You will need servers and network infrastructure that can handle this. You will need a subnet of ip addresses, each server will have to have stateless communication with the internet (i.e. your router will not be doing any NAT in order to not have to track 250,000+ connections).
You will have to talk to AOL. There is no way that AOL will be able to handle this level of connectivity without considering cutting your connection off. Any service of this scale would have to be negotiated with AOL so both you and they would be able to handle the connectivity.
There are i/o multiplexing technologies that you should investigate. Kqueue and epoll come to mind.
In order to write this massively concurrent and teleco grade solution, I would recommend investigating erlang. Erlang is designed for situations such as these (multi-server, massively-multi-client, massively-multithreaded telecommunications grade software). It is currently used for running Ericsson telephone exchanges.
While you can listen on a socket for multiple incoming connection requests, when the connection is established, it connects a unique port on the server to a unique port on the client. In order to multiplex a connection, you need to control both ends of the pipe and have a protocol that allows you to switch contexts from one virtual connection to another or use a stateless protocol that doesn't care about the client's identity. In the former case you'd need to implement it in the application layer so that you could reuse existing connections. In the latter case you could get by using a proxy that keeps track of which server response goes to which client. Since you're connecting to Yahoo Messenger, I don't think you'll be able to do this since it requires an authenticated connection and it assumes that each connection corresponds to a single user.
You can only multiplex multiple connections over a single socket if the other end supports such an operation.
In other words it's a function protocol - sockets don't have any native support for it.
I doubt yahoo messenger protocol has any support for it.
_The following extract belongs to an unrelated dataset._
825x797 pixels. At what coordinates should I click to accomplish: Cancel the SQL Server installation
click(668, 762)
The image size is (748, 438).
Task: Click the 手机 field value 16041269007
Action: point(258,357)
An alternative (to multiple IPs on a single NIC) is to design your own multiplexing protocol and have satellite servers that convert from the multiplex protocol to the yahoo protocol.
I'll trow in another approach you could consider (depending on how desperate you are).
Note that operating system TCP/IP implementations need to be general purpose, but you are only interested in a very specific use-case. So it might make sense to implement a cut-down version of TCP/IP (which only handles your use-case, but does that very well) in your application code.
For example, if you are using Linux, you could route a couple of IP addresses to a tun interface and have your application handle the IP packets for that tun interface. That way you can implement TCP/IP (optimised for your use-case) entirely in your application and avoid any operating system restriction on the number of open connections.
Of course, it's quite a bit of work doing the TCP/IP yourself, but it really depends on how desperate you are - i.e. how much hardware can you afford to throw at the problem.
500,000 arbitrary yahoo messenger connections - is your telco doing this on behalf of Yahoo? It seems like whatever solution has been in place for many years now should be scalable with the help of Moore's Law - and as far as I know all the IM clients have been pretty effective for a long time, and there's no pressing increase in demand that I can think of.
Why isn't this a reasonable problem to address with hardware plus traditional solutions?